Ce qui m’a paru très intéressant, c’est que si au bout de deux minutes de son, on a facilement repéré à quel personnage correspond chaque voix, le fait que les témoignages se mêlent, fait que l’on se retrouve à faire des liens entre eux ou avec nous même. Comment s’est passé le montage ?
Ça été très compliqué. Beaucoup plus que je le pensais. Ils sont quatre. C’était des conversations de deux heures. Il y avait donc beaucoup de rushes à écouter et trier. Ce qui a été le plus difficile, c’est par exemple que pour Antonin, tout était intéressant dans ce qu’il disait. Il fallait donc trouver la phrase qui en résume trois autres.
Ensuite il y a l’articulation entre les témoignages. Je me suis mise devant mon ordinateur sans avoir rien écrit. C’était au fil des écoutes que je me disais : « Tiens cette phrase là est très forte. Je vais la mettre au début » et ainsi de suite. C’était comme pour les entretiens où je venais sans question.
Ce qui était aussi délicat, c’était de ne pas trahir la personne. De respecter leur parole. Il y avait parfois des enchainements qui leur faisaient dire tout autre chose que ce qu’ils voulaient dire. Il a fallu être attentif à ça et résister à certains raccourcis. Accepter de ne pas tout mettre aussi.
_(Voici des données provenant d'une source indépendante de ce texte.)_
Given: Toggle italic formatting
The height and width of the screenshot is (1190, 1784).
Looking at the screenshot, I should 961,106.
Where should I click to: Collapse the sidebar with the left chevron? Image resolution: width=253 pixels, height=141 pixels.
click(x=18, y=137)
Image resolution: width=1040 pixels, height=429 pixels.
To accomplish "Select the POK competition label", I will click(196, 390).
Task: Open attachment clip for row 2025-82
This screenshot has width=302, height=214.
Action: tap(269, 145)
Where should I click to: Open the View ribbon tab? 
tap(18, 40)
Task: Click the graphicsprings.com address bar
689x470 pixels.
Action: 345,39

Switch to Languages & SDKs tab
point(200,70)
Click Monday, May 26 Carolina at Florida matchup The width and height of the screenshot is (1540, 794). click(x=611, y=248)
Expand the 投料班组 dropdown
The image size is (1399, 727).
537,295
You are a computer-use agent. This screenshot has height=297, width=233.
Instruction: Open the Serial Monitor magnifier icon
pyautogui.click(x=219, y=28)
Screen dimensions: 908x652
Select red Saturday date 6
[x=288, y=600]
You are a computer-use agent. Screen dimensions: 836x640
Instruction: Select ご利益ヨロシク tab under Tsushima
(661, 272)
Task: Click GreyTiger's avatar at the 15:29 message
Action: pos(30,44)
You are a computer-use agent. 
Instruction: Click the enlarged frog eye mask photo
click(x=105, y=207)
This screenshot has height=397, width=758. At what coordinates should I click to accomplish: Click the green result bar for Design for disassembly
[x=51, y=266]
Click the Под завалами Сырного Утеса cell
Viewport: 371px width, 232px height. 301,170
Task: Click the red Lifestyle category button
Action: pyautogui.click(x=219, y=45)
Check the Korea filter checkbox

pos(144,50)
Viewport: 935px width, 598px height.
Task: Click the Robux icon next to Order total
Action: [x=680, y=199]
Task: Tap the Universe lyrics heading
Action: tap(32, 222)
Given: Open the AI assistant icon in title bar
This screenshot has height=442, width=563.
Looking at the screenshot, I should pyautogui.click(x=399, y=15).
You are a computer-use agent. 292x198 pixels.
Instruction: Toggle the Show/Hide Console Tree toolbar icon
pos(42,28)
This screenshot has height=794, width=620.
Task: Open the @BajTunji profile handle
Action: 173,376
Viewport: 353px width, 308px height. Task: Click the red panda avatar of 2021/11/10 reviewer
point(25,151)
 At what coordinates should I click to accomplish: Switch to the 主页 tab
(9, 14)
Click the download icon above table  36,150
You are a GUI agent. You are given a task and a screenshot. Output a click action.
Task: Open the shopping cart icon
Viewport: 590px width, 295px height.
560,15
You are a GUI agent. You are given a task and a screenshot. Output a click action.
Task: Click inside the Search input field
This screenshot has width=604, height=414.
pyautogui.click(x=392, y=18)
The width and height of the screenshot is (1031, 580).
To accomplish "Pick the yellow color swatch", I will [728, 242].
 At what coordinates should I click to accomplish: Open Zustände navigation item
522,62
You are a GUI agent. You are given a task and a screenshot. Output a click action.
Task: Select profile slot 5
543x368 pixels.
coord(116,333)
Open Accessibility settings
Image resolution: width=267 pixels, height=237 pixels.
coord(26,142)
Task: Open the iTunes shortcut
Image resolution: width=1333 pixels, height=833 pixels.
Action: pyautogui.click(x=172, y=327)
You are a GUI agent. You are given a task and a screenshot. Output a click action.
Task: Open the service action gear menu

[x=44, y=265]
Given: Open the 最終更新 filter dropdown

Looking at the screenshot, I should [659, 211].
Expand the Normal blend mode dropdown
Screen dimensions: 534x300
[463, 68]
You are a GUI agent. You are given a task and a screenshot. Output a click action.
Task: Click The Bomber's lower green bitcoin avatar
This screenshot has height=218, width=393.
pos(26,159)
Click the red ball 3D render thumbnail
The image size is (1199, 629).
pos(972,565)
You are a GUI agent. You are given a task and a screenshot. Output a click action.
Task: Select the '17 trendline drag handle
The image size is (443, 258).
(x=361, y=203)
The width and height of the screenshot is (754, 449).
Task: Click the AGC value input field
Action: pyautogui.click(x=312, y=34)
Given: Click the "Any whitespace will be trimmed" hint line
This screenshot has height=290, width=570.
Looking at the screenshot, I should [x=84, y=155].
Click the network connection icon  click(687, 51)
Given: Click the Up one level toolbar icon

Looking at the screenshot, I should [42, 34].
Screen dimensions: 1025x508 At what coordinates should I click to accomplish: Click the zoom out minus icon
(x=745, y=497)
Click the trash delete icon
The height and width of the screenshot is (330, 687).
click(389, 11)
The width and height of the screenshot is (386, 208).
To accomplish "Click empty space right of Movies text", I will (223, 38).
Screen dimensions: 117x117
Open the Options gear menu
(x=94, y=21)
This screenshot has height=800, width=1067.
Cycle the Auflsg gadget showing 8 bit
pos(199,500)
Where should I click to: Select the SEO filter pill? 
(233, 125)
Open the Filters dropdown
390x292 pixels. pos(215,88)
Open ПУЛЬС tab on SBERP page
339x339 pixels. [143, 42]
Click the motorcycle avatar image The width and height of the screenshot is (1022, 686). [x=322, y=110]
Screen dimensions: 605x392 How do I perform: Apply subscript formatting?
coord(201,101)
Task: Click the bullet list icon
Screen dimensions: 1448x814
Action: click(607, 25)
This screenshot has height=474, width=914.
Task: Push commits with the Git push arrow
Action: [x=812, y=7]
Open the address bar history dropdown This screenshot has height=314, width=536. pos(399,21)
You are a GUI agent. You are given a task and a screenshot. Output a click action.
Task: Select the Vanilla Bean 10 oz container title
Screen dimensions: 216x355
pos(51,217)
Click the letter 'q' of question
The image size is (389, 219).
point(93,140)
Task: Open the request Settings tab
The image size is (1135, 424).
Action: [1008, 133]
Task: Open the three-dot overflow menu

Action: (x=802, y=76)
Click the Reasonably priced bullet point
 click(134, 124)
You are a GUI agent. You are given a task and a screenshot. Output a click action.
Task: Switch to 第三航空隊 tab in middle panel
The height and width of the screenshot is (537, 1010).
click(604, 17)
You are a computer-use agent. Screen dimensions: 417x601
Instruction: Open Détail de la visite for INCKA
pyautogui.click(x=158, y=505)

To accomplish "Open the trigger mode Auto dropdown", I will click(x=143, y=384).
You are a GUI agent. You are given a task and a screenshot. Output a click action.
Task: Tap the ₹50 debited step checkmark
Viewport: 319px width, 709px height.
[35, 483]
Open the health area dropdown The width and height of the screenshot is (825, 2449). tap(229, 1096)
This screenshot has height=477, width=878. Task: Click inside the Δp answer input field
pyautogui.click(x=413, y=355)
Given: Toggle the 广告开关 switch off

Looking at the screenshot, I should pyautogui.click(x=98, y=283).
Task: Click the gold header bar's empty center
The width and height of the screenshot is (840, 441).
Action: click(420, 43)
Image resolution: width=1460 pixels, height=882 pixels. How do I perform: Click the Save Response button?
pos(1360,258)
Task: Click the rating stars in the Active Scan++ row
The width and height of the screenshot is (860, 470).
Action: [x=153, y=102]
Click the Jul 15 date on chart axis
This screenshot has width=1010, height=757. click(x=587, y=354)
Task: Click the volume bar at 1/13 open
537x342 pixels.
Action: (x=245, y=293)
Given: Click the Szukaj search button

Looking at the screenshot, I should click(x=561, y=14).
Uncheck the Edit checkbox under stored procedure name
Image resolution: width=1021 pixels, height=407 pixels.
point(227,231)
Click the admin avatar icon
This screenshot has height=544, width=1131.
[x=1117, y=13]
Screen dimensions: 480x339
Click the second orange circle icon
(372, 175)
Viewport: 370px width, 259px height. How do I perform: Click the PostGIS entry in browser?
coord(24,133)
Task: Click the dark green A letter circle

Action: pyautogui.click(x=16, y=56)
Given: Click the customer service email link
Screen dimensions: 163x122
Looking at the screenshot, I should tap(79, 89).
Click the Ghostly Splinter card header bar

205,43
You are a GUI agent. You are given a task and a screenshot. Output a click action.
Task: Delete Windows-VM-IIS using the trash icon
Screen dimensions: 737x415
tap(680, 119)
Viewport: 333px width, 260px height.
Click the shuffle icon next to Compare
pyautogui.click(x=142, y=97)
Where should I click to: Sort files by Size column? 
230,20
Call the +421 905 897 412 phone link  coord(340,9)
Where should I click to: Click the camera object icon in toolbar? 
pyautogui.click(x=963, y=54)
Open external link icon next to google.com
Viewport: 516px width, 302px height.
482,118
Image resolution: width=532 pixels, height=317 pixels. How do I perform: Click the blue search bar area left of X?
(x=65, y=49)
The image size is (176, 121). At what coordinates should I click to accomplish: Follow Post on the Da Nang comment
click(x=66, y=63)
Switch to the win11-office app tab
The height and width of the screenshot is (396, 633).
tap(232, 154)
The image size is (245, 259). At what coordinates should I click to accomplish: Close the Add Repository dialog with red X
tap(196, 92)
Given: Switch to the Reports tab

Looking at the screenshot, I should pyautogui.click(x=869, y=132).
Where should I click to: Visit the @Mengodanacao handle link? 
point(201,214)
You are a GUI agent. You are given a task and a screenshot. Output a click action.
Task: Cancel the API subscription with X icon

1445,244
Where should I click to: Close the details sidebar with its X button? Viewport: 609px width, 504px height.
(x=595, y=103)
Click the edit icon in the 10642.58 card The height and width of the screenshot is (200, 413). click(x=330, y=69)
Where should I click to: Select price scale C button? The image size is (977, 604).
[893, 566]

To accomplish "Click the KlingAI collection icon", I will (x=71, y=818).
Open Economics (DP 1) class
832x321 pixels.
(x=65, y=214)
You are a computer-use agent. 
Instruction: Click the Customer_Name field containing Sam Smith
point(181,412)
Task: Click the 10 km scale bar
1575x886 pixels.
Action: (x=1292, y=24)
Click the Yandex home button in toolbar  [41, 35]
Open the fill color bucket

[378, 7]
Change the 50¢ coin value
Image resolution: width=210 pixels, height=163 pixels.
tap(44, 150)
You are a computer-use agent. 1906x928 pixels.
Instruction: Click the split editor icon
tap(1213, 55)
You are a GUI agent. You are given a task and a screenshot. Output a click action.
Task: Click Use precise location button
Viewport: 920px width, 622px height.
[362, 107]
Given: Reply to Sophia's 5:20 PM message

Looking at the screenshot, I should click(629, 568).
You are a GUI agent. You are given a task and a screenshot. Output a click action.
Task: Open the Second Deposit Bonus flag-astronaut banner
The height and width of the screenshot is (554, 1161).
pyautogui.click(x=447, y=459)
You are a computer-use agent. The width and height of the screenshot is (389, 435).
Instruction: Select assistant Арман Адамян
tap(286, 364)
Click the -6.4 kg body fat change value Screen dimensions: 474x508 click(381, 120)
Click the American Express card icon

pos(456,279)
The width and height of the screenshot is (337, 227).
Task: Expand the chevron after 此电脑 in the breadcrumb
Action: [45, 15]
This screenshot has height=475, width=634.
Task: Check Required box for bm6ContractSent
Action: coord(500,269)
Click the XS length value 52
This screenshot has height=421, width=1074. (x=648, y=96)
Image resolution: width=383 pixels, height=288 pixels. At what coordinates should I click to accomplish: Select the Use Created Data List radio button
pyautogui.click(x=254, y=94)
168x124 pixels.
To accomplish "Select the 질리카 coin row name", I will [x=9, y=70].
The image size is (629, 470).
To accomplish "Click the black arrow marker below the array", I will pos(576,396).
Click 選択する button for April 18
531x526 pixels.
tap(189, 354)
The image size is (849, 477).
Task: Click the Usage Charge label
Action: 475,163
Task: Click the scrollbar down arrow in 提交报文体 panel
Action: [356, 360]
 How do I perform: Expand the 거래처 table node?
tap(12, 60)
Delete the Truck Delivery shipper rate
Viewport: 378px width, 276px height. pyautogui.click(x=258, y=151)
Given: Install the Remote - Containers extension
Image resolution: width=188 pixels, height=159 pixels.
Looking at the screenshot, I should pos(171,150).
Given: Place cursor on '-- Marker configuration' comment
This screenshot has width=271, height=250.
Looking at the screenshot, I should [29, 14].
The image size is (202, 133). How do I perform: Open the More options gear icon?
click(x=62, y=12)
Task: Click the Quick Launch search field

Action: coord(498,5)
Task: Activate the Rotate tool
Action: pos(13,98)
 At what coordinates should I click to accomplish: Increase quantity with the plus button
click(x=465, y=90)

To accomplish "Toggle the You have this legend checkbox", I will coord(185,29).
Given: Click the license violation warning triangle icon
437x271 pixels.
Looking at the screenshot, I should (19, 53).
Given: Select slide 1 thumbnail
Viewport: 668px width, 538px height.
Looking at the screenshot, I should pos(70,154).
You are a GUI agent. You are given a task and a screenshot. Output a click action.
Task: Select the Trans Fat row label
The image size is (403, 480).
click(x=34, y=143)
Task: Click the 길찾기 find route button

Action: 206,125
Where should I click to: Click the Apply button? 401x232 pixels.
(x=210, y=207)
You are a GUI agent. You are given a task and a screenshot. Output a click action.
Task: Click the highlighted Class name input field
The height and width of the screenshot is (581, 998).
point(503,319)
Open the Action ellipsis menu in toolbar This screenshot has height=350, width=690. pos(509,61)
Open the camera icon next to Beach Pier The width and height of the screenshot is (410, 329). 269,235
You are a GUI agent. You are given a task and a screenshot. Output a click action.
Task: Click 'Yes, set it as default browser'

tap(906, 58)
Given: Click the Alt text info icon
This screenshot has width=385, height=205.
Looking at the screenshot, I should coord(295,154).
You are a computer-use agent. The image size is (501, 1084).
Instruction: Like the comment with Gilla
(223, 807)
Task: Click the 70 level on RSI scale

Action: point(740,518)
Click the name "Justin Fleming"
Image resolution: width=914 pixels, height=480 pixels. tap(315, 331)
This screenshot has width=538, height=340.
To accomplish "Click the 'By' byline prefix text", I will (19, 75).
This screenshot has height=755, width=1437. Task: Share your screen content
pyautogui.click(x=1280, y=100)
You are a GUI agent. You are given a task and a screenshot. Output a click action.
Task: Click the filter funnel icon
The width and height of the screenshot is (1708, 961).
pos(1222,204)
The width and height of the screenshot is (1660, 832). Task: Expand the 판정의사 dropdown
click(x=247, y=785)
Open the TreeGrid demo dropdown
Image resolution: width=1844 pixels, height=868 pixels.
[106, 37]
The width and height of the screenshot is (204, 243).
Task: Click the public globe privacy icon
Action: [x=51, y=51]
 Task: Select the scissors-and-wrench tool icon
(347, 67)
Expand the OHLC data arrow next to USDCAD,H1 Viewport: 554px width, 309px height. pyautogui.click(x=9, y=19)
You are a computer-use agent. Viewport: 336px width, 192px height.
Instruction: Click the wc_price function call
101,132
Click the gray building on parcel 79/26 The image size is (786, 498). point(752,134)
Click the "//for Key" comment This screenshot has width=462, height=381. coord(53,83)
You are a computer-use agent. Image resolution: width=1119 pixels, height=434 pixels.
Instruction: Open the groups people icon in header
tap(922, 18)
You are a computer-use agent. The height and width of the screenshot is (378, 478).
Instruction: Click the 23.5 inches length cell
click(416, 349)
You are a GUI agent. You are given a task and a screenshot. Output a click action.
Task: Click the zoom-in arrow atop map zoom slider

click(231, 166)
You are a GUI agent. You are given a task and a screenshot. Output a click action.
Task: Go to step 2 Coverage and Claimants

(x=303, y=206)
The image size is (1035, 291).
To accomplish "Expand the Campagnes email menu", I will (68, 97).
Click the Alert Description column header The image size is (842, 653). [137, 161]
Est ce que tu as eu des retours sur ton œuvre ?
Je n’étais pas été très présente sur le site mais j’étais là au vernissage. Il y avait beaucoup de monde. Je me suis glissée dans la salle anonymement. J’ai été très touchée par le nombre de personnes qui remplissaient la salle et par le fait que les gens restaient assez longtemps même dans une ambiance qui ne s’y prêtait pas vraiment. C’était très très émouvant.
Est ce que tu l’as montrée aux quatre personnes interrogées ?
Pas encore, sauf Éléonore (qui raconte son expérience d’hôtesse dans un bar) qui est venue au vernissage. Je lui ai demandé si pour elle j’étais restée fidèle à ce qu’elle avait dit. Si ça disait la vérité. Elle avait du mal à dire un vrai oui. D’entendre réduit à dix minutes les deux heures d’entretien, c’était très étrange pour elle.
Le son est donc très important et presque auto-suffisant mais la vidéo apporte aussi beaucoup à l’effet miroir. Comment c’est venu ?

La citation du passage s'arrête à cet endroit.